Passage to read.

»»

"Methalox" requires a methane tank and a separate oxygen tank. "Hydrolox" requires a hydrogen tank and a separate tank of, again, oxygen. As liquified propellants absorb heat from their surroundings, their temperature will rise until they reach their respective boiling points. After that, the temperature of the liquid will stop rising but some of it will begin to phase transition into a gas.
If you created a propellant depo with three tanks containing liquid hydrogen, methane, and oxygen, and all three were at their boiling points, then the liquid hydrogen tank would be the coldest. You could take advantage of that and use the hydrogen tank to cool the other two tanks. Then you could keep the temperatures of the liquid methane and liquid oxygen tanks below their boiling points. This way you would only have to deal with boil-off in the liquid hydrogen tank - at least so long as there is still liquid hydrogen in that tank.
To figure out if this would be worthwhile, you need to know the enthalpy of vaporization of the three liquids. Hydrogen is 0.9 kJ/mol, Oxygen is 6.92 kJ/mol, and Methane is 8.17 kJ/mol.

««

Data segment.
»»

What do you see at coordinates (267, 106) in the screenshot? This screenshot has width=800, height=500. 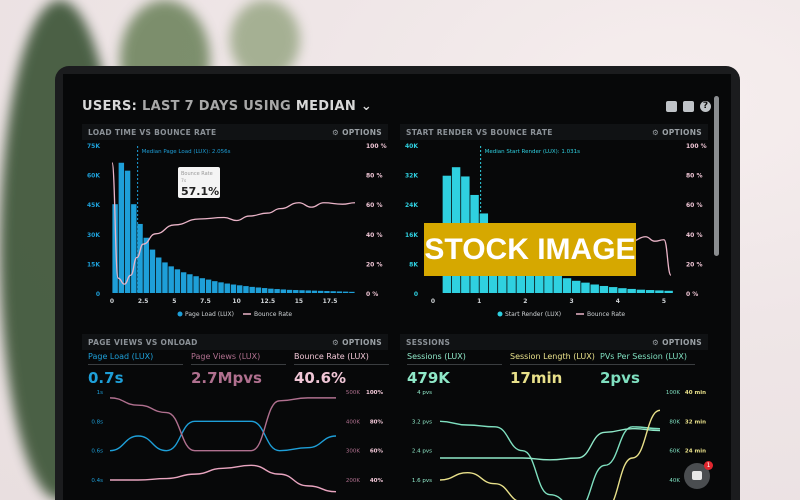 I see `title-using: USING` at bounding box center [267, 106].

««

Exercise requirements.
**a)** According to the passage on propellant depots, what is the enthalpy of vaporization of methane?
**b)** In the passage on propellant depots, why would only the liquid hydrogen tank have boil-off? Answer in one to three sentences.
**c)** Carry the passage on propellant depots forward from its final sentence.

Per-task answers.
**a)** 8.17 kJ/mol.

**b)** At their boiling points, the liquid hydrogen tank is the coldest of the three. It can therefore cool the methane and oxygen tanks and keep them below their boiling points. Boil-off then occurs only in the hydrogen tank, as long as liquid hydrogen remains in it.

**c)**
If the liquid hydrogen absorbs 0.9 kJ, then one mol would be converted to H2 gas and so you'd lose about 2 grams.
If the liquid oxygen absorbs 0.9 kJ, then 0.9/6.92=0.13 mols of O2 would be converted to gas, about 4 grams.
If the liquid methane absorbs 0.9 kJ, then 0.9/8.17=0.11 mols of CH4 would be converted to gas, about 1.76 grams.
It might be worthwhile to send up some liquid H2 to keep the liquid O2 below its boiling point, but it probably would not be worthwhile to use liquid H2 to keep liquid CH4 below its boiling point.
If you did send up liquid H2 to cool the liquid O2, it might absorb heat faster since it's a lot colder than liquid oxygen. This would cancel out some of the benefits.
Still, it's an interesting idea...